# Access data stored in Amazon S3

### Way 1 (as we commonly did in class):

In [1]:
import pandas as pd
import os 

In [23]:
# Read data from AWS S3 (public access)
df = pd.read_csv("https://s3groupmorocco.s3.eu-central-1.amazonaws.com/data/CSPP_breakdown_history.csv")
df.head()

Unnamed: 0,End of Month,Primary market holdings,Share PM,Secondary market holdings,Share SM,Total holdings
0,Jun 16,241,3.76%,6158,96.24%,6398
1,Jul 16,775,5.86%,12439,94.14%,13214
2,Aug 16,1299,6.52%,18622,93.48%,19921
3,Sep 16,3243,10.91%,26479,89.09%,29722
4,Oct 16,4222,11.07%,33922,88.93%,38144


Notice that the only part that has changed with respect how we loaded data in class is the bucket (the root directory under which all the subsequent items will be stored) name "s3groupmorocco" (before it was "goz39a") and the ending part "data/CSPP_breakdown_history.csv". Any other file can be accessed by replacing the ending part. For instance, "data/CSPP_PEPP_corporate_bond_holdings_20210423.csv". Notice further that we can access the data files in this way because I previously stored them as files with public access (see below how to access the datafiles under private access). 

### Way 2 (boto3 package):

This is how it is suggested in the email we can access our S3 bucket. I find the first way easier, however, it requires the data files to be accesible to the public. Therefore, if we are working with sensible data files, we will prefer this way. First, we need to install the boto3 package:

In [17]:
pip install boto3

Note: you may need to restart the kernel to use updated packages.


Notice that we can specify the version by typing "pip install boto3==1.17.75". Now, we need to install AWS Command Line Interface (AWS CLI) to be able to configure our client so we can access the datafiles.

In [18]:
pip install awscli

Note: you may need to restart the kernel to use updated packages.

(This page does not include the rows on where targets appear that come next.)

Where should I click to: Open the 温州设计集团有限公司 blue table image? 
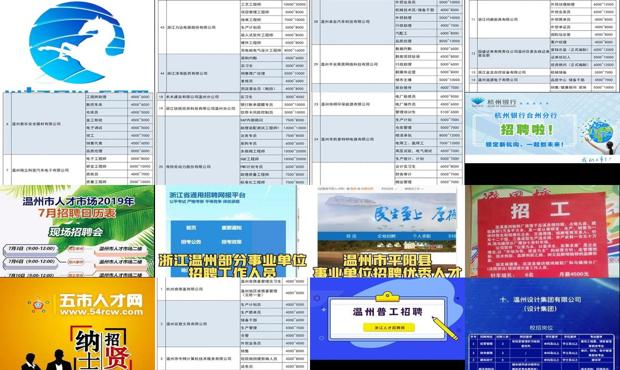(542, 324)
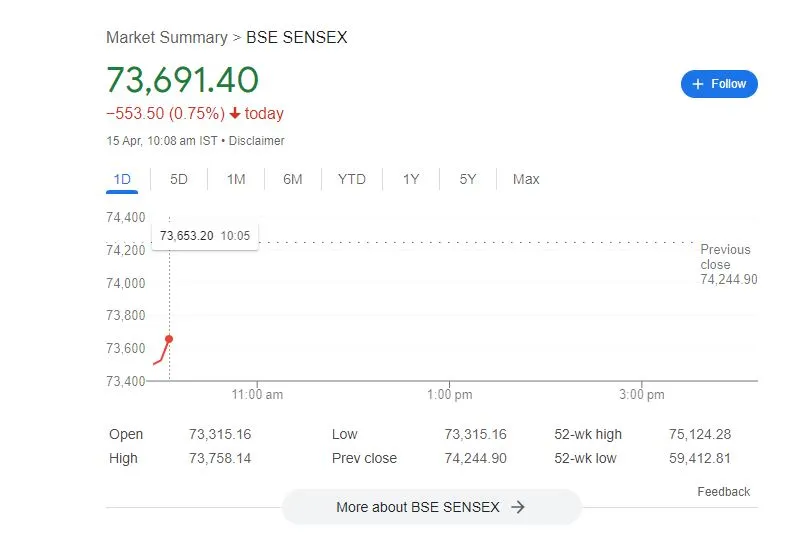Click the Follow button plus icon
The width and height of the screenshot is (809, 541).
point(698,84)

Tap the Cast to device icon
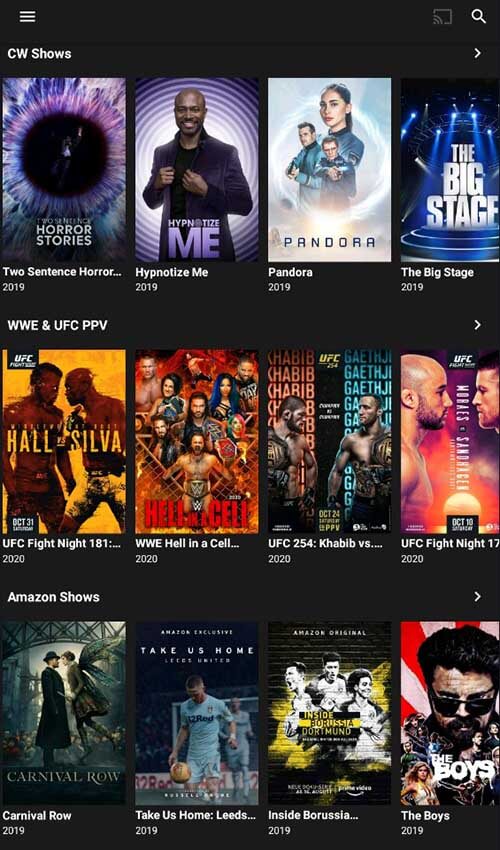[443, 17]
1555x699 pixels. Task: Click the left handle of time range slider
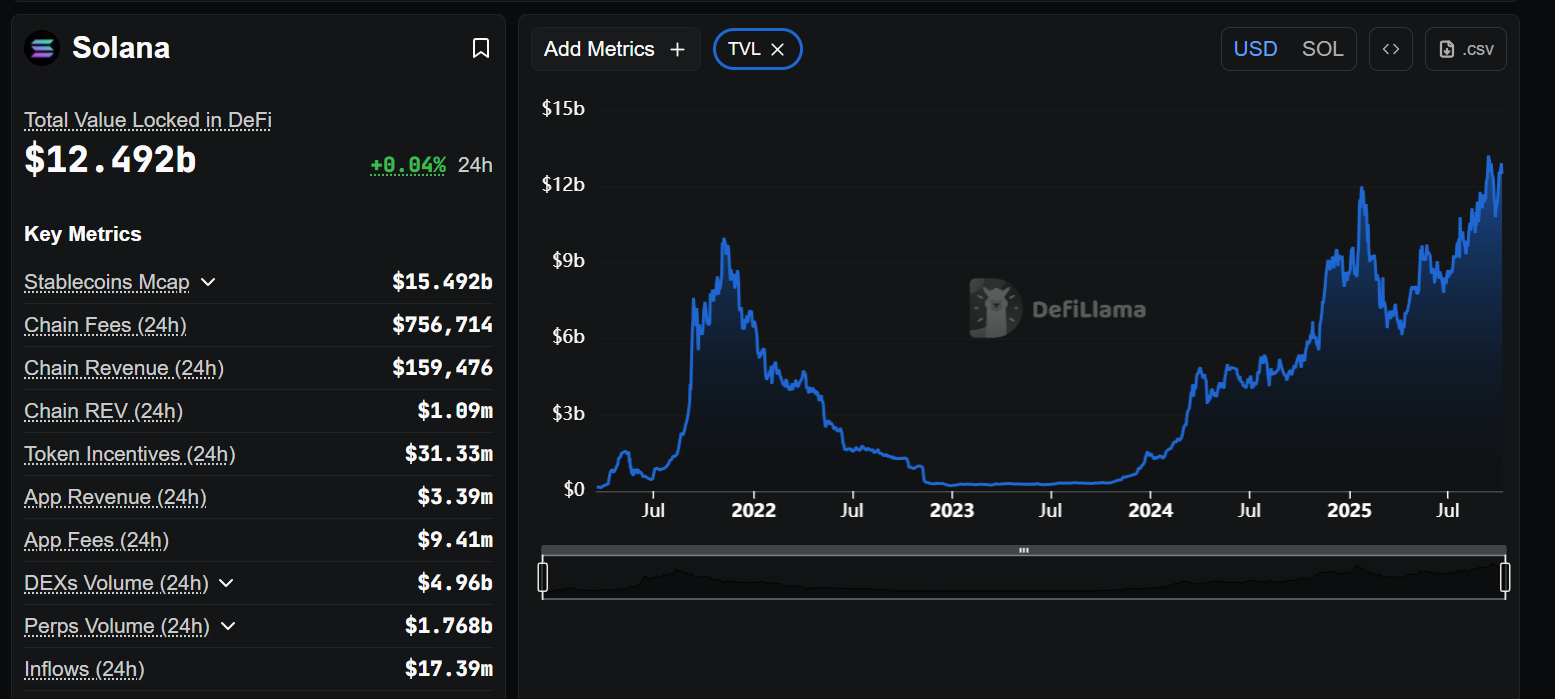click(x=543, y=577)
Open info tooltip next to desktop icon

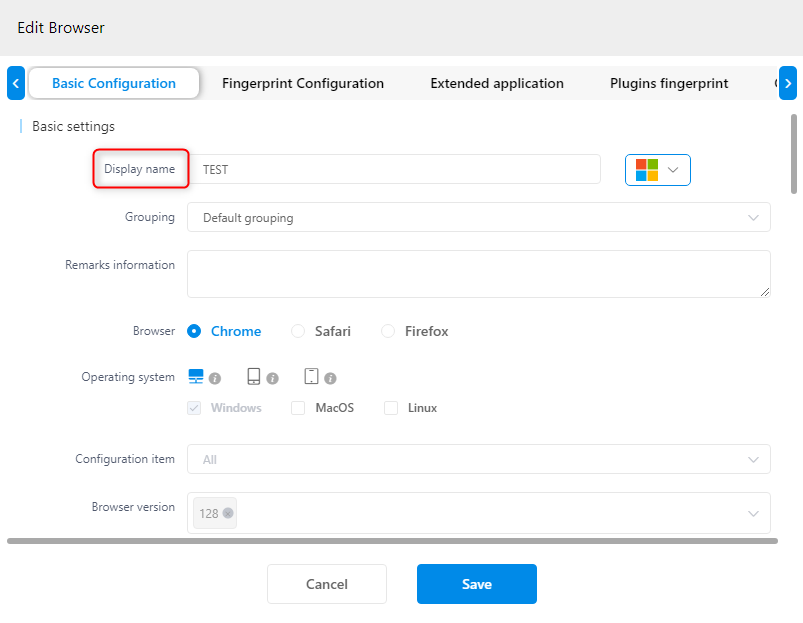[215, 378]
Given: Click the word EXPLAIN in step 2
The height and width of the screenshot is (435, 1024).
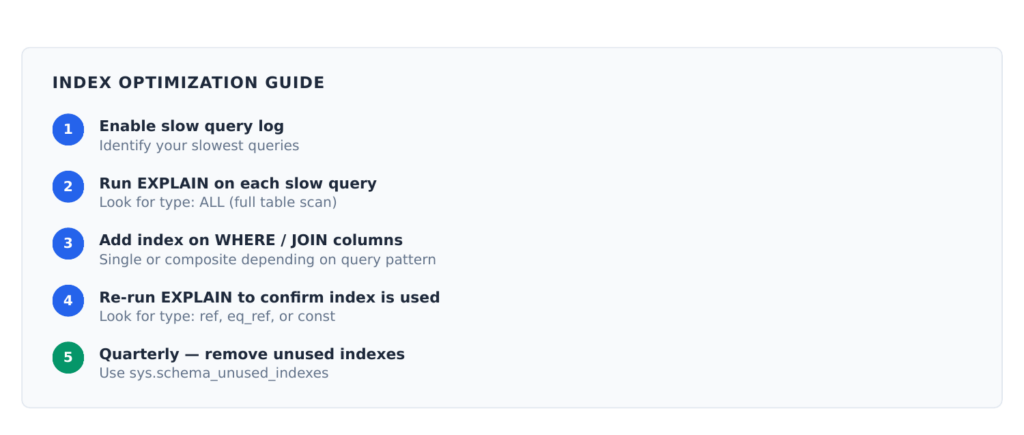Looking at the screenshot, I should tap(173, 184).
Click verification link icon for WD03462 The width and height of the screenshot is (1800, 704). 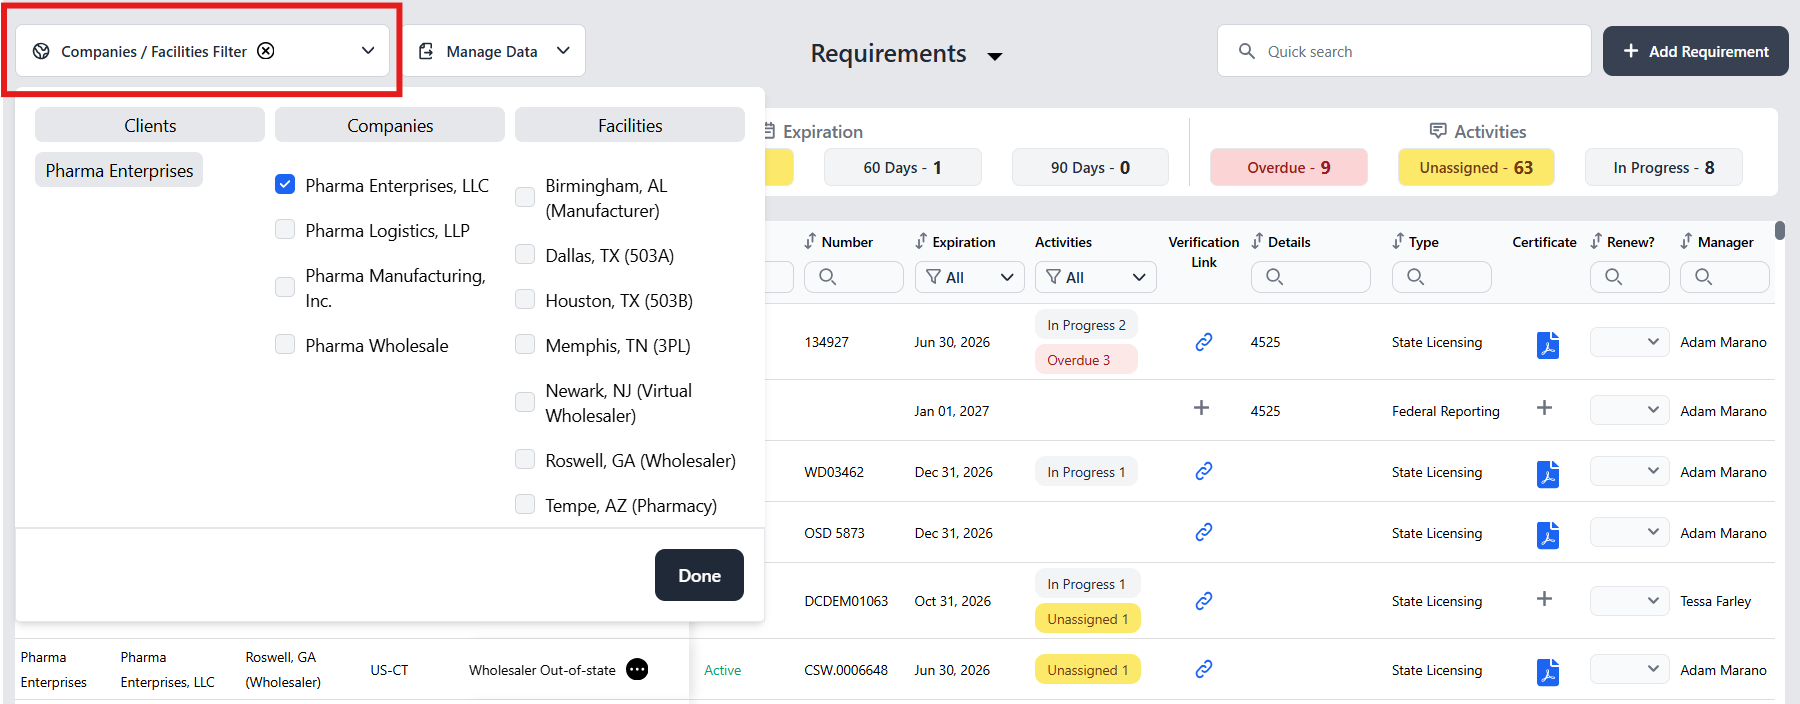1203,471
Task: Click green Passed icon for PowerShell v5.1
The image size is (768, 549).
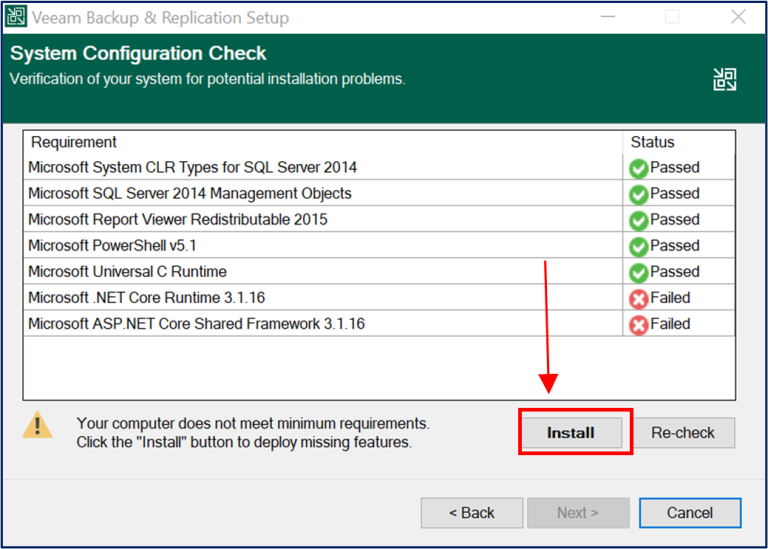Action: (638, 246)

After installing AWS CLI, we need to configure our credentials. To do this, access the Anaconda prompt and type "aws configure". Then, introduce the AWS Access Key ID and AWS Secret Access Key (I emailed them to you) and the Default region name (eu-central-1). The Default output format can be leave empty. Notice that it is possible to configure our credentials directly in jupyter, however, this would expose our credentials to anyone with access to this file. Once we have configured our credentials, we can finally access our data through the package boto3. 

In [19]:
import boto3

Among all the services provided by AWS, we want to make use of Amazon S3. Thus, we create and s3 object.

In [20]:
resource = boto3.resource('s3')

This object can be used to create buckets or to access a list with existing buckets (the buckets from the other groups will show up too). 

In [25]:
# List buckets' names
for bucket in resource.buckets.all():
    print(bucket.name)

cf-templates-16ihypz3vva90-eu-central-1
goz39a
kulsagemaker20210301
lfspf
s3groupandorra
s3grouparmenia
s3groupaustralia
s3groupbahamas
s3groupbarbados
s3groupbelgium
s3groupcameroon
s3groupchad
s3groupcroatia
s3groupczechia
s3groupdenmark
s3groupegypt
s3groupfinland
s3groupgeorgia
s3groupgermany
s3grouphaiti
s3grouphungary
s3groupiceland
s3groupireland
s3groupjordan
s3grouplatvia
s3grouplebanon
s3groupmalawi
s3groupmalaysia
s3groupmauritius
s3groupmonaco
s3groupmongolia
s3groupmorocco
s3groupmozambique
s3groupnetherlands
s3groupnewzealand
s3grouppanama
s3groupperu
s3groupphilippines
s3grouppoland
s3grouprwanda
s3groupseychelles
s3groupsingapore
s3groupsomalia
s3groupsweden
s3groupswitzerland
s3grouptajikistan
s3grouptest
s3groupthailand
s3grouptimorleste
s3groupturkey
s3grouptuvalu
s3groupvaleria


To access our data files, we need to create a different object (client object). This object allows us, among other things, to upload data files to AWS S3 as well retrieve any data files stored previously. For instance, we can access "CSPP_breakdown_history.csv" in the following way:

In [26]:
client = boto3.client('s3')

# Create the S3 object
obj = client.get_object(
    Bucket = 's3groupmorocco',
    Key = 'data/CSPP_breakdown_history.csv'
)
    
# Read data from the S3 object
data = pd.read_csv(obj['Body'])
data.head()

Unnamed: 0,End of Month,Primary market holdings,Share PM,Secondary market holdings,Share SM,Total holdings
0,Jun 16,241,3.76%,6158,96.24%,6398
1,Jul 16,775,5.86%,12439,94.14%,13214
2,Aug 16,1299,6.52%,18622,93.48%,19921
3,Sep 16,3243,10.91%,26479,89.09%,29722
4,Oct 16,4222,11.07%,33922,88.93%,38144